Of course, it could all be left to Sci Hub.  Maybe not.


Russell Seitz said...

NATO OSI did so well by Captain Bob that he was able to afford a very large yacht until the very end of his reign as Proceedings Czar.

Bernard J. said...

Australia too:

Policy mandates are cleavers waving at the Polish Chinas, which is a Good Thing, but the blood on the floor is the growing of Beall's list.

Eli is a wise bunny: hopefully the way forward will resemble something of his suggestions.

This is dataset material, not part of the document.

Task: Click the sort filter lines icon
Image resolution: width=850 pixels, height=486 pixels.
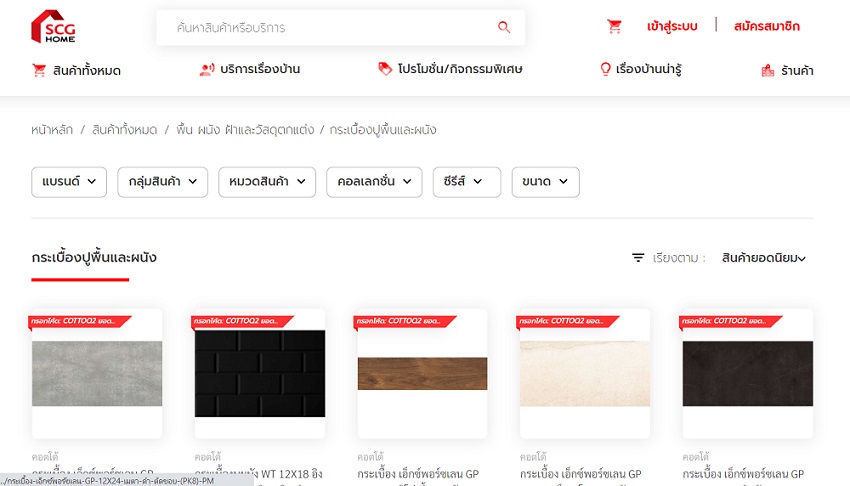Action: click(x=638, y=258)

andthentheresphysics said...

Astronmy has been putting pre-prints onto ArXiV since about 1992, and it works very well. It's the final publication version, but it is a final pre-publication version. You can access almost any paper you want from the last ~25 years. It's one reason I object to the UK providing extra money for open access; it's perfectly possible to make publications open access without paying extra. In fact, I recently asked a journal which copyright option to select, as it wasn't obvious on the form. They responded to say that I shouldn't bother with option 1 as it was expensive, the paper would be open access in 2 years time anyway, and I could put a pre-publication copy of the final version on the ArXiV straight away anyway.

William Connolley said...

ATTP> It's the final publication version, but it is a final pre-publication version

I think ATTP has missed out a "not".

> The UK is already there so

Is it? I read the policy you linked to, which is all very yummy, though not actually easy to pull any specifics out of. Having just checked, NERC doesn't seem to be following it. It has, nominally an open access repository, but it doesn't seem to actually offer access, in the couple of tests I tried.

andthentheresphysics said...

Indeed, "It's NOT the final publication version..." and I can't spell Astronomy either ;-)

KAP said...

Providing funding for publication via grants is just fine. What's NOT fine is when publishers, having accepted such page fees from authors (which derive from the taxpayers) then decide that's just not enough and ALSO charge libraries, and by extension the public, to read the research that the public has already paid for, and already paid to have published.

The publishers have nobody and nothing to blame except their own greed now that the public has rebelled against such an unfair system.

EliRabett said...

KAP, the page charges cover part of the cost, subscriptions another part. If you want open access more than page charges will be needed to cover costs. It's like overhead, a lot of colleagues think space, water, electricity, etc are free.